Recorded data:
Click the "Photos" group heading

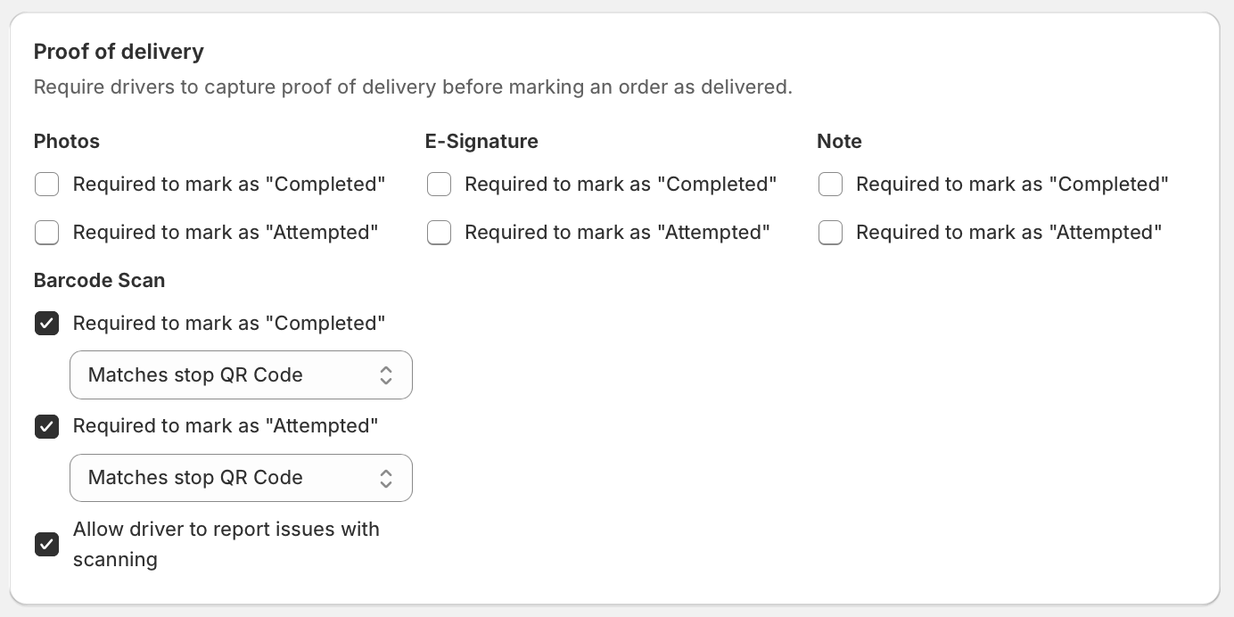[x=67, y=142]
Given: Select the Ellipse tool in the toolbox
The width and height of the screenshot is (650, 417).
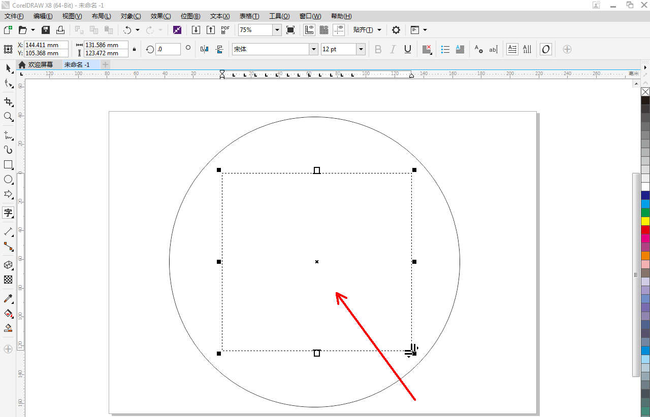Looking at the screenshot, I should (x=8, y=180).
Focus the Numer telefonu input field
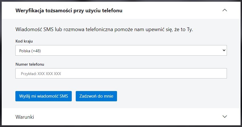Image resolution: width=242 pixels, height=127 pixels. pos(121,73)
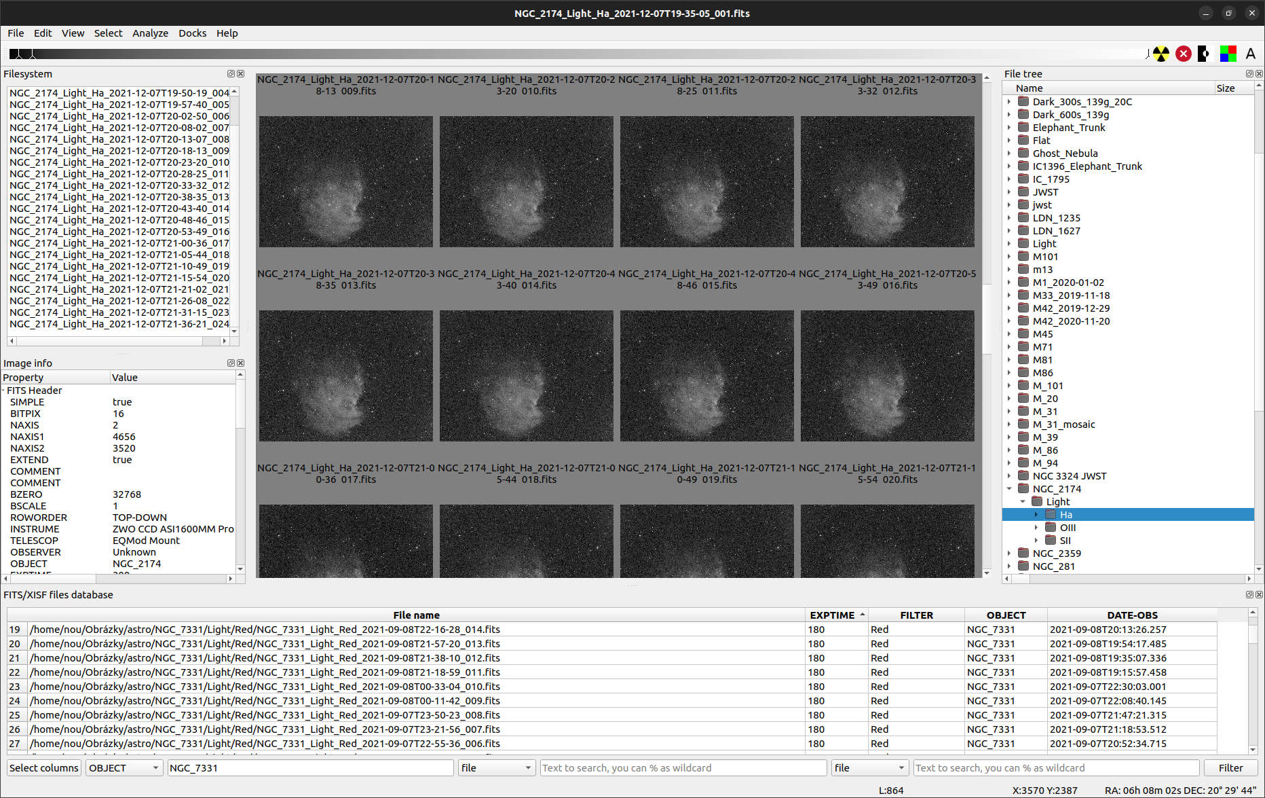Click the letter A toolbar icon
This screenshot has width=1265, height=798.
[x=1251, y=54]
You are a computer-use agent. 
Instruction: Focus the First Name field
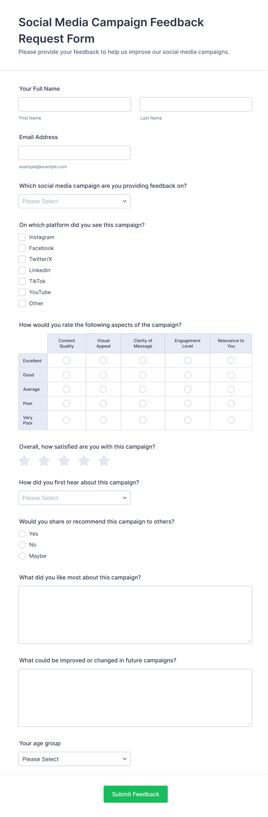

| Problem details |
Every line above is to be duplicated exactly; no picture should be carried over.

| The completed task |
Click the "Photos" group heading

[x=67, y=142]
Given: Select the Ellipse tool in the toolbox
The width and height of the screenshot is (650, 417).
Looking at the screenshot, I should (x=8, y=180).
Focus the Numer telefonu input field
Image resolution: width=242 pixels, height=127 pixels. pos(121,73)
Click the letter A toolbar icon
This screenshot has width=1265, height=798.
[x=1251, y=54]
You are a computer-use agent. 
Instruction: Focus the First Name field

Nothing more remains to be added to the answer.